What is risk management?

 

Risk management is all about dealing with the risks that an assessment reveals. There are a number of ways of dealing or managing risks, including:

• Mitigation: This involves reducing a risk to an acceptable level. One of the most common ways to mitigate risk is through insurance
• Avoidance: This can be achieved by changing a process or way of working to avoid the risk, or by transferring the risk
• Acceptance: Some risks may cause disruption, but because the disruption would be manageable and avoidance or mitigation would be more costly they can simply be accepted

 

Five types of risk

 

When it comes to charities, there are many different types of risks to think about, and the Charity Commission recommends that these are grouped into five types:

• Financial risks: these include the risk that a major funding source could dry up, preventing the charity from operating, and the risk of financial fraud
• External risks: these include the possibility of political actions preventing the charity from operating, or that negative publicity caused by poor service could cause significant harm to the charity’s reputation
• Regulatory and compliance risks: for example, failing to comply with data privacy legislation, which could cause financial damage through fines
• Operational risks: for example, failing to recruit people with the right skills, which could prevent a charity from being successful
• Governance risks: for example, failing to ensure that the charity board has the right skill sets to ensure that the charity can work effectively

But identifying the risks is only part of the story.
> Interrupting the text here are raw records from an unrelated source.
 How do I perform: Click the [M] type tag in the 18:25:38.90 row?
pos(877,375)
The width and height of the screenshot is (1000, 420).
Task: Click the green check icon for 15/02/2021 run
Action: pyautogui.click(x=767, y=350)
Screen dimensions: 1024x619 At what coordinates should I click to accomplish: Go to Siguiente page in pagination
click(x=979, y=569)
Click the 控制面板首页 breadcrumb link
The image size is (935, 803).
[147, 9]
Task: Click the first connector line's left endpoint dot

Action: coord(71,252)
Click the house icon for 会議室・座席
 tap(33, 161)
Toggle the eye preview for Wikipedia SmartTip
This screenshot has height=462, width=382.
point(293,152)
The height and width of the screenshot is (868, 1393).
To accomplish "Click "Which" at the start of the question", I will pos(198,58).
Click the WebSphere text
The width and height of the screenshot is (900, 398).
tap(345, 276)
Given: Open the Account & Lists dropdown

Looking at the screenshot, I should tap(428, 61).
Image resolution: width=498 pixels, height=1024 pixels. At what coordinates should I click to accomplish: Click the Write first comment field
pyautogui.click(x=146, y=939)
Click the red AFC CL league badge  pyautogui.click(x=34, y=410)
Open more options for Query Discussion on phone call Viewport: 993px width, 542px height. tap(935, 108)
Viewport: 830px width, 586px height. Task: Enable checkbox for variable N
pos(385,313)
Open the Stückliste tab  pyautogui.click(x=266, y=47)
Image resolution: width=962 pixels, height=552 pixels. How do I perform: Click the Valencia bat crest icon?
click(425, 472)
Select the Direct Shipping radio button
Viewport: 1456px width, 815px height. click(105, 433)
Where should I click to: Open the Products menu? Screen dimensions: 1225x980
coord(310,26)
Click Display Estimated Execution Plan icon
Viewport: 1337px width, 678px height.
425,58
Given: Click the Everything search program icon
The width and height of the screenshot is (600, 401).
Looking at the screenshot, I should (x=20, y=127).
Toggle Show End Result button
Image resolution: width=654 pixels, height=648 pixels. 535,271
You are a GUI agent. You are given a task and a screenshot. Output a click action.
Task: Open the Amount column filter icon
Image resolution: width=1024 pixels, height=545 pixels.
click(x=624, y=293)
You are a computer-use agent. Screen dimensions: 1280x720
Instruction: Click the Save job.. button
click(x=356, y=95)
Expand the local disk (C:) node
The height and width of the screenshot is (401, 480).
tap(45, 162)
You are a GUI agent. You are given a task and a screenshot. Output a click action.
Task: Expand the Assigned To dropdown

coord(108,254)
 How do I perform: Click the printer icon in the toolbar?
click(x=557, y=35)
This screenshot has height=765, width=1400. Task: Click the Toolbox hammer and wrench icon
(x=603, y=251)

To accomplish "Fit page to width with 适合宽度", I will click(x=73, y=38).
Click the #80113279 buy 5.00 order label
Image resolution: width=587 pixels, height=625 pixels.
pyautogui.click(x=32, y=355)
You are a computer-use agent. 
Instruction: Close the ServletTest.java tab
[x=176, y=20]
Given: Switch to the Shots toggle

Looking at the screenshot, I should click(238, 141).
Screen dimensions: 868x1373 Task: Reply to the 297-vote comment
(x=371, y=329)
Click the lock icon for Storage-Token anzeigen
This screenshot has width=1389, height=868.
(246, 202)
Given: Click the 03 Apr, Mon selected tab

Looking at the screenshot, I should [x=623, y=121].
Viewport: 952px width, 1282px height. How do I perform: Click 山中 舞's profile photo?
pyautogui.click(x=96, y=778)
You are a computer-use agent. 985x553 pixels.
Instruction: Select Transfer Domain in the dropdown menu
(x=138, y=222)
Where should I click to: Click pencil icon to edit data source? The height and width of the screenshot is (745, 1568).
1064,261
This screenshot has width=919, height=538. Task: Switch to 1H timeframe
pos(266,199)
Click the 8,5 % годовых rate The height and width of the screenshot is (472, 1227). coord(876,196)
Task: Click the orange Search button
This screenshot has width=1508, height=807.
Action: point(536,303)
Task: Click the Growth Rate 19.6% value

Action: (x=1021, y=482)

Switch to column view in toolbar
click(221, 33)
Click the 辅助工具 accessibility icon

That’s because for any identified risk you also need to make an assessment of:

• the likelihood of the risk happening
• the impact on your charity if it does

These assessments are often made on a scale of 1 (very unlikely or very little impact) to 4 (very likely or very high impact).

 

 

Digital risk assessment tools

 

The idea of carrying out a risk assessment can be daunting, but there are a wide variety of digital tools which can make the task easier.

 

 

NCVO’s risk assessment toolkit

 

The key to an effective risk assessment is to ensure that you have thought of all the risks that your charity faces and all the possible impacts. This can vary widely depending on the size and activities of your particular charity.

 

One way to try to ensure that your risk assessment is comprehensive is to make use of the National Council for Voluntary Organisation’s (NCVO’s) free digital risk assessment toolkit. This is made up of self-assessment questions, videos, and other resources to help you.

 

 

A simple spreadsheet

 

Another digital tool you can use in risk assessment is a simple spreadsheet, which forms the basis of a Probability and Impact matrix.

 

A Probability and Impact matrix is simply a box four cells high by four cells wide. The top cells are for risks with very low probability and the bottom cells are for very high probability. The columns represent impact, ranging from very low impact on the left to very high impact on the right.

 

By ranking each risk with a score of 1 to 4 for impact and probability, each one can then be assigned a cell: the least likely and least impactful will appear in the top left, while the most likely and most impactful will appear in the bottom right.

 

A Probability and Impact matrix is a useful tool for understanding the priority in which risks need to be managed: the risks that appear in the bottom right cell need managing with the most urgency.

 

 

Risk management software

 

Risk management software products comprise a set of digital tools that help charities estimate, plan for, measure, and mitigate risks. The key features of these products help the charity to identify potential risks, calculate the potential costs of those risks happening, and keep a database of risks.

 

They often have many more features as well, such as compliance management and incident management tools.

 

There are a number of free options to choose from, including:

• SimpleRisk
• Eramba
• Project Risk Manager

Commercial products include:

• TrackMyRisks (£30 per month for small charities)
• RiskWatch (price on application)
• Vantage (price on application)